▶ [DOCUMENT SECTION]:
## Begin

Describing the Heartlands regeneration project in West Lothian, east Scotland as big doesn't do it justice. The quantity of earth that is being excavated, relaid and compacted is simply enormous.

To put it into perspective, if the entire fill from Iceland's giant Kárahnjúkar Dam, 8.5M. m3, (GE September) and the 11.5M. m3 of dredged material from Sweden's Gothenburg harbour scheme (GE October) were added together, the total would still be about 5M. m3 short of that being worked at the defunct Polkemmet coal mine site.

Coal production from the mine started in the 19th century. When it closed in 1985, the 5.85km 2site became derelict, littered with old infrastructure, mining spoil 'bings'- one of which is burning, pithead works and burnedout cars (GE July 2003). It posed a clean-up problem that West Lothian council was unable to tackle alone.

Enter the Ecosse Regeneration consortium (Kelvin Homes, Samuel Trust and the Royal Bank of Scotland) with a viable proposal.

Crucial to the work is opencast extraction of saleable material. Before development, J Fenton & Son (Contractors) will remove 1.4Mt of coal and 0.5Mt of fireclay from the ground that also consists of boulder clay, sandstone and shale.

A job of this scale requires some serious earthmoving kit and J Fenton is using 100t payload Caterpillar 777D trucks to excavate 25M. m3 of material over four years.

The contractor is excavating to depths of about 40m as it chases the coal seams. This work produces huge quantities of excavated material and large scale compaction is needed to a standard that will support the infrastructure for the planned regeneration.

Subcontractor Landpac Ground Engineering won the £2M contract to compact the north end of the site, and is creating an engineering platform to support 2,000 homes and an industrial site that it is hoped will bring £500M into the region.

The South Africa-based company claims it is the biggest scheme of its kind under way in Britain. Managing director of the UK operation, Dermot Kelly, says: 'Production is at a very high rate. Our contract is for 8M. m3 over a two year period.'

Landpac is using its patented high-energy impact compaction (HEIC) system to cope with the quantity of material. Kelly says: 'J Fenton is placing material in 1.2m layers at a rate of 100,000m3 a week, which is colossal.'

One advantage of working on such a large site is the flexibility in where material can be reused. Less desirable material can be put in areas where little or no compaction is needed.

The HEIC system involves towing three or five-sided drums, weighing 10t to12t, which deliver 75kJ into the ground per drum rotation from 150mm to 230mm drop heights. Kelly says HEIC can improve the ground's load-bearing qualities more rapidly than more conventional methods because the impact rollers travel at 8km/h to12km/h over comparatively thick layers of placed material.

But the clever part is Landpac's use of its continuous impact response system (CIR) to monitor soil response in real time. Data is received by an accelerometer attached to the axle that connects the twin drums, and is used to plot a map of the entire rolled area. This is coordinated by GPS to produce a picture of site compaction that can be compared with readings taken by conventional means.

## End

Please state the thickness of the layers in which J Fenton places material, according to the article on the Heartlands regeneration earthworks.

▶ [RECORD EXTRACTS]:
## Begin

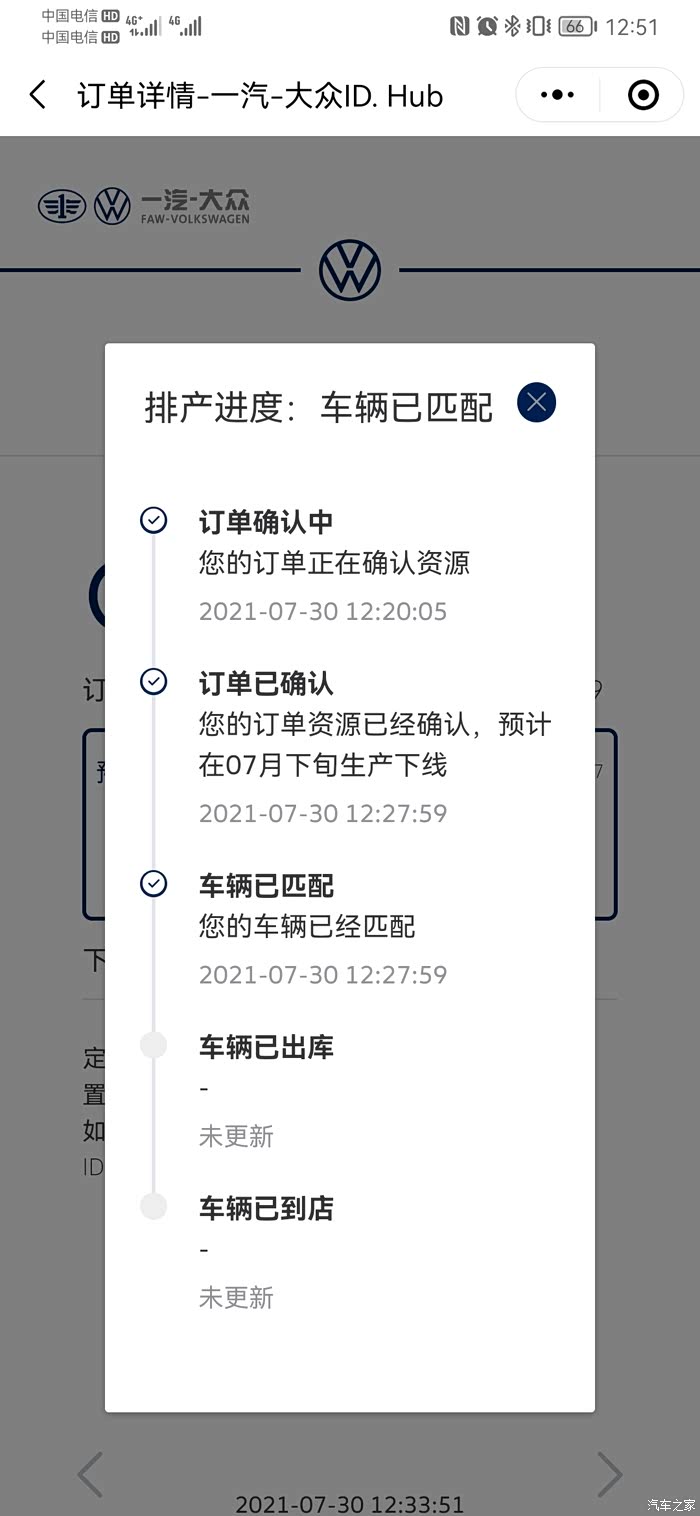Open the mini program three-dot menu
This screenshot has width=700, height=1516.
[x=557, y=96]
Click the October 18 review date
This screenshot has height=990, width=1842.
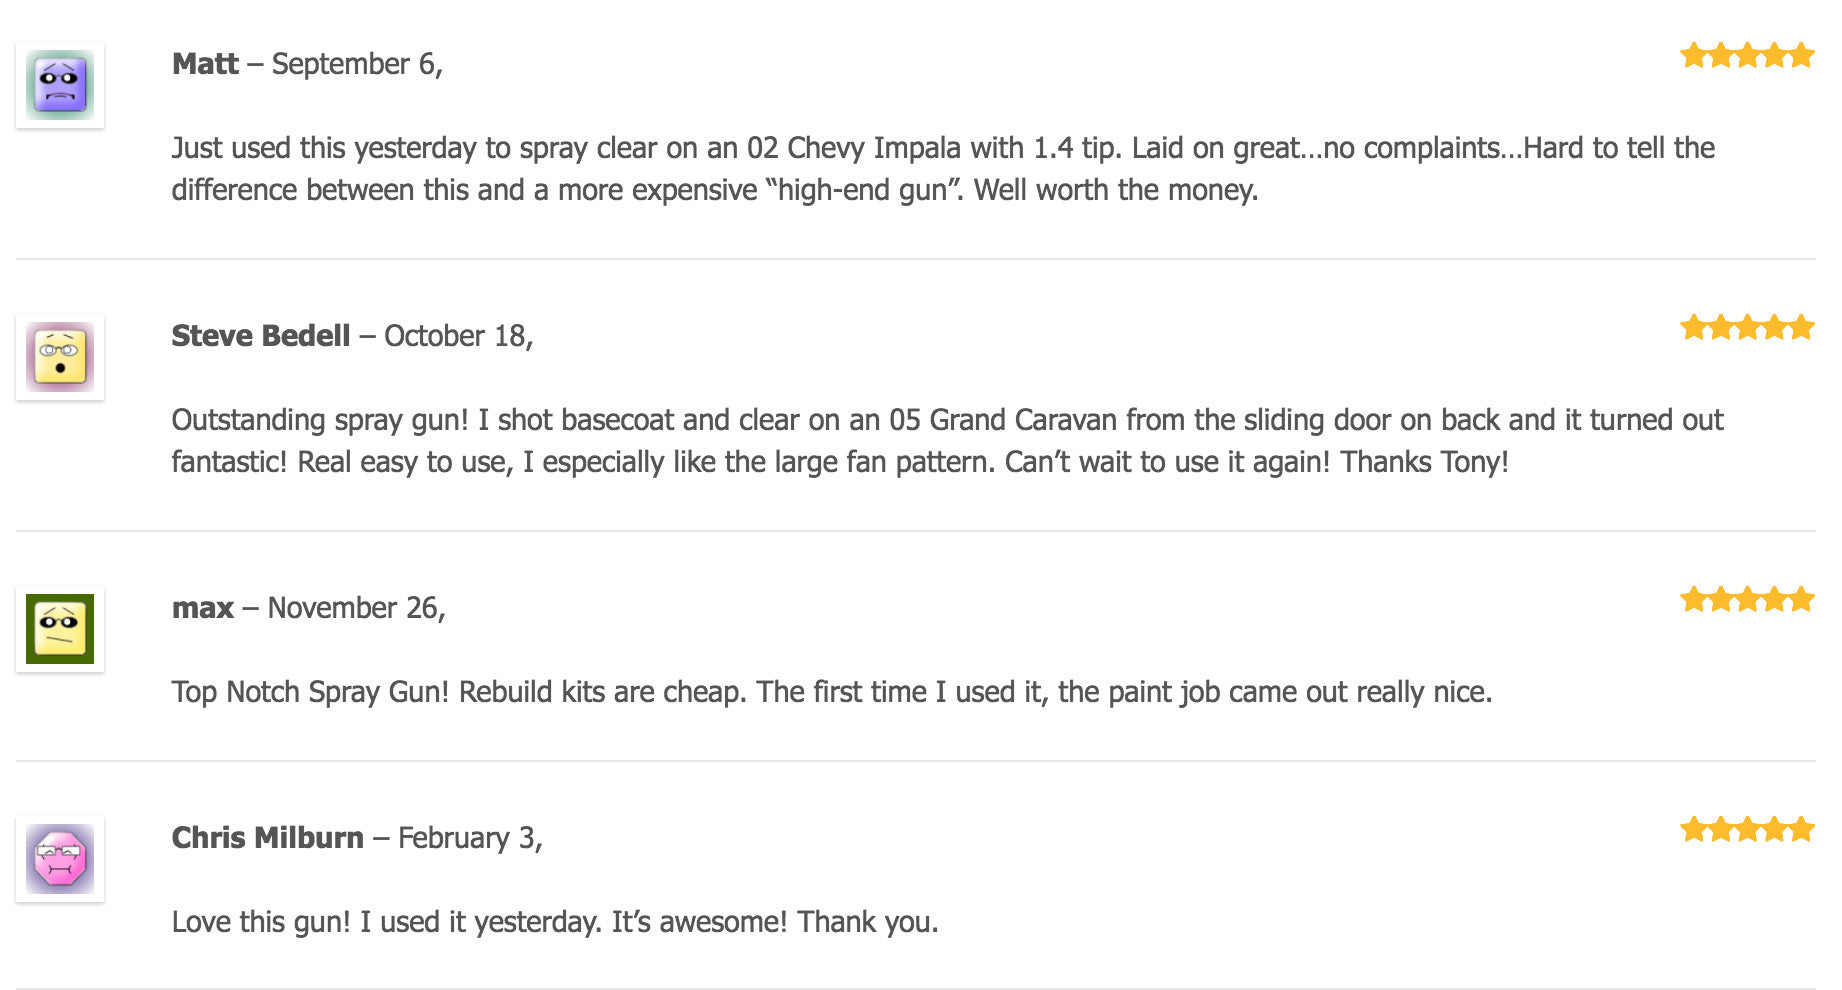coord(459,337)
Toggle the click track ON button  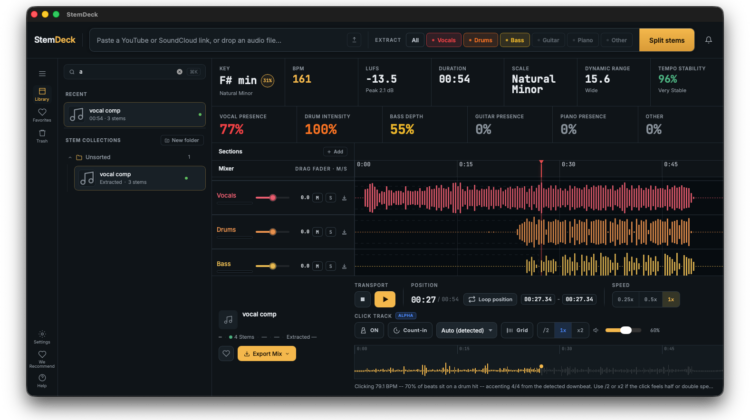[369, 331]
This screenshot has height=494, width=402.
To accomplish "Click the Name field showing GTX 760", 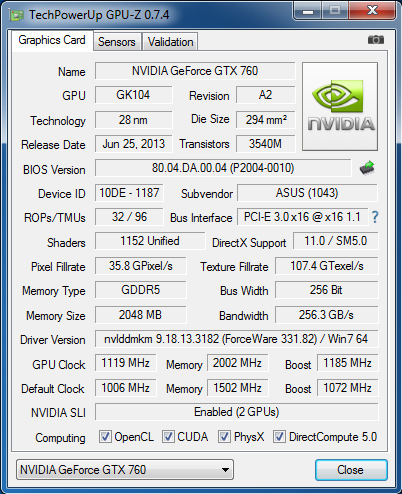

## End

▶ [SOLUTION TO THE PROBLEM]: 1.2m